**Problem**
Copy out each line below exactly as it appears.
------ Supplied material
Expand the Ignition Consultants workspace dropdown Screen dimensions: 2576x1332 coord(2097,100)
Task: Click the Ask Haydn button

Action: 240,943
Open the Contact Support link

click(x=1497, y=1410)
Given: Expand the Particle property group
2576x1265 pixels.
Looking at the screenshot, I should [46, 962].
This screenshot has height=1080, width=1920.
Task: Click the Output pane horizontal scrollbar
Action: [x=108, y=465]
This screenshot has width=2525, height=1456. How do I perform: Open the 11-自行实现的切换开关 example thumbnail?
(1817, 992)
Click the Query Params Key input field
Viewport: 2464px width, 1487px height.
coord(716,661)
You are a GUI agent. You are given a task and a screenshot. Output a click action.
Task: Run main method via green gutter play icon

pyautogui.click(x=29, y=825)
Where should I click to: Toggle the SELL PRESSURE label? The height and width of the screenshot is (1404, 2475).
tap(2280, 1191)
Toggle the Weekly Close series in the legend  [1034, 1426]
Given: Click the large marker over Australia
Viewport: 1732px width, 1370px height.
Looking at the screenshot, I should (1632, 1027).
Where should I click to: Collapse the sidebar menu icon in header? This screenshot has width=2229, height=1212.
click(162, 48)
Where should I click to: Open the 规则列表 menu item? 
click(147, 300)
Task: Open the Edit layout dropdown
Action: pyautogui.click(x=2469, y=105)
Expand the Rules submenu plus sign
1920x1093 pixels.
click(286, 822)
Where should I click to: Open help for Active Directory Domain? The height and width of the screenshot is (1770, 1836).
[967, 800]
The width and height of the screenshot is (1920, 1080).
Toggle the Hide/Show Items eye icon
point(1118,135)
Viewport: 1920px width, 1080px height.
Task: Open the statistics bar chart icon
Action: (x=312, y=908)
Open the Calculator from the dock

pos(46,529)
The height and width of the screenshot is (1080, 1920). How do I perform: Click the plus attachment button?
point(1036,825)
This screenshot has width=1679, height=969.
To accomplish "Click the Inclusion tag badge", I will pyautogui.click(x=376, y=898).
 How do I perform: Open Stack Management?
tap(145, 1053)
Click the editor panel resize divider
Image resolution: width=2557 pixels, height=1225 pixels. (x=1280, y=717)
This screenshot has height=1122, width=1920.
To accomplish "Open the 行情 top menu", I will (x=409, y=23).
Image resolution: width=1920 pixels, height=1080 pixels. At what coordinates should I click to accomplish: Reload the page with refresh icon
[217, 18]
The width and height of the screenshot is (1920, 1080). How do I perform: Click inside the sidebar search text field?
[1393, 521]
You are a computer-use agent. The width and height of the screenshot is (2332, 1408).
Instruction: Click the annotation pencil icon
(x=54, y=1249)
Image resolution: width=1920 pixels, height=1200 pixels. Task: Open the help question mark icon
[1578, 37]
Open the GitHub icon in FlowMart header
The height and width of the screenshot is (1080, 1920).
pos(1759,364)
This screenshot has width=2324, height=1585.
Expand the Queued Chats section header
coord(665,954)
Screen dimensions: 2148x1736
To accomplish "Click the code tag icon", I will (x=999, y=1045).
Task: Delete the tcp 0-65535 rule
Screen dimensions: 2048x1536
------------
**Answer area**
Expand the Ignition Consultants workspace dropdown Screen dimensions: 2576x1332 coord(2097,100)
Task: Click the Ask Haydn button

Action: 240,943
Open the Contact Support link

click(x=1497, y=1410)
Given: Expand the Particle property group
2576x1265 pixels.
Looking at the screenshot, I should [46, 962].
This screenshot has height=1080, width=1920.
Task: Click the Output pane horizontal scrollbar
Action: [x=108, y=465]
This screenshot has width=2525, height=1456. How do I perform: Open the 11-自行实现的切换开关 example thumbnail?
(1817, 992)
Click the Query Params Key input field
Viewport: 2464px width, 1487px height.
coord(716,661)
You are a GUI agent. You are given a task and a screenshot. Output a click action.
Task: Run main method via green gutter play icon

pyautogui.click(x=29, y=825)
Where should I click to: Toggle the SELL PRESSURE label? The height and width of the screenshot is (1404, 2475).
tap(2280, 1191)
Toggle the Weekly Close series in the legend  [1034, 1426]
Given: Click the large marker over Australia
Viewport: 1732px width, 1370px height.
Looking at the screenshot, I should (1632, 1027).
Where should I click to: Collapse the sidebar menu icon in header? This screenshot has width=2229, height=1212.
click(162, 48)
Where should I click to: Open the 规则列表 menu item? 
click(147, 300)
Task: Open the Edit layout dropdown
Action: pyautogui.click(x=2469, y=105)
Expand the Rules submenu plus sign
1920x1093 pixels.
click(286, 822)
Where should I click to: Open help for Active Directory Domain? The height and width of the screenshot is (1770, 1836).
[967, 800]
The width and height of the screenshot is (1920, 1080).
Toggle the Hide/Show Items eye icon
point(1118,135)
Viewport: 1920px width, 1080px height.
Task: Open the statistics bar chart icon
Action: (x=312, y=908)
Open the Calculator from the dock

pos(46,529)
The height and width of the screenshot is (1080, 1920). How do I perform: Click the plus attachment button?
point(1036,825)
This screenshot has width=1679, height=969.
To accomplish "Click the Inclusion tag badge", I will pyautogui.click(x=376, y=898).
 How do I perform: Open Stack Management?
tap(145, 1053)
Click the editor panel resize divider
Image resolution: width=2557 pixels, height=1225 pixels. (x=1280, y=717)
This screenshot has height=1122, width=1920.
To accomplish "Open the 行情 top menu", I will (x=409, y=23).
Image resolution: width=1920 pixels, height=1080 pixels. At what coordinates should I click to accomplish: Reload the page with refresh icon
[217, 18]
The width and height of the screenshot is (1920, 1080). How do I perform: Click inside the sidebar search text field?
[1393, 521]
You are a computer-use agent. The width and height of the screenshot is (2332, 1408).
Instruction: Click the annotation pencil icon
(x=54, y=1249)
Image resolution: width=1920 pixels, height=1200 pixels. Task: Open the help question mark icon
[1578, 37]
Open the GitHub icon in FlowMart header
The height and width of the screenshot is (1080, 1920).
pos(1759,364)
This screenshot has width=2324, height=1585.
Expand the Queued Chats section header
coord(665,954)
Screen dimensions: 2148x1736
To accomplish "Click the code tag icon", I will (x=999, y=1045).
Task: Delete the tcp 0-65535 rule
Screen dimensions: 2048x1536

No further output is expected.